Computational approaches for deconvolving RNA structure ensembles

There are two classes of computational methods available for ensemble deconvolution from bulk structure probing data, which have been recently extensively reviewed elsewhere68 and will be only briefly discussed here. The first class of methods heavily relies on thermodynamics because they attempt to predict a parsimonious set of structures for a given RNA that can justify the experimental data (Fig. 5c). These approaches typically involve sampling a large number (usually 1,000–10,000) of possible structures for the RNA of interest, followed by the identification of a smaller subset that better explains the data.
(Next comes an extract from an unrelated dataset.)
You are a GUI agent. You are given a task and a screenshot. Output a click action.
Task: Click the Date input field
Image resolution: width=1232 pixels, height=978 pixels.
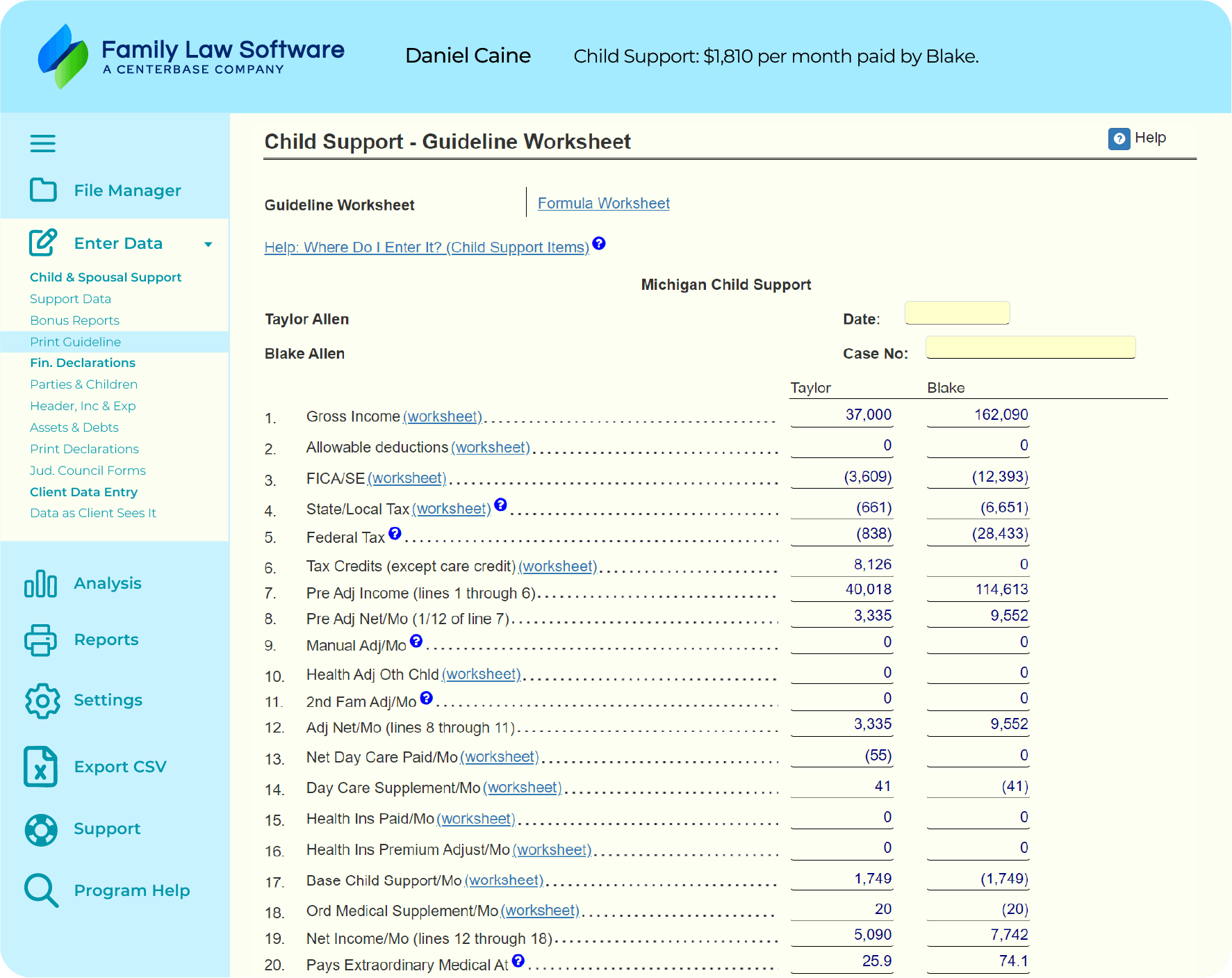click(957, 313)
This kind of approach can be applied to both structure probing and RNA–RNA interaction capture experiments69,70,71. Structures are typically sampled from the theoretical ensemble of structures that RNA can form, which is commonly referred to as a Boltzmann ensemble because structures follow a Boltzmann distribution6,72. As such, each structure within the ensemble is associated with a probability of being observed that is only dependent on its free energy and on the temperature of the system. Thus, the biggest limitation of this class of approaches is that the most stable structures will have the highest chance of being sampled; however, physiologically occurring conformations might be substantially less stable and, therefore, might (almost) never be sampled. Indeed, multiple studies showed that certain RNAs tend to be significantly less structured in the cell than they are in vitro24,56, suggesting that in silico predictions might better approximate in vitro conditions, under which thermodynamics alone can be expected to constitute the main driving force of RNA folding, in contrast to in vivo conditions. Additionally, inaccuracies with the energy potentials of the thermodynamic model might further hamper the effective sampling of physiologically occurring structures.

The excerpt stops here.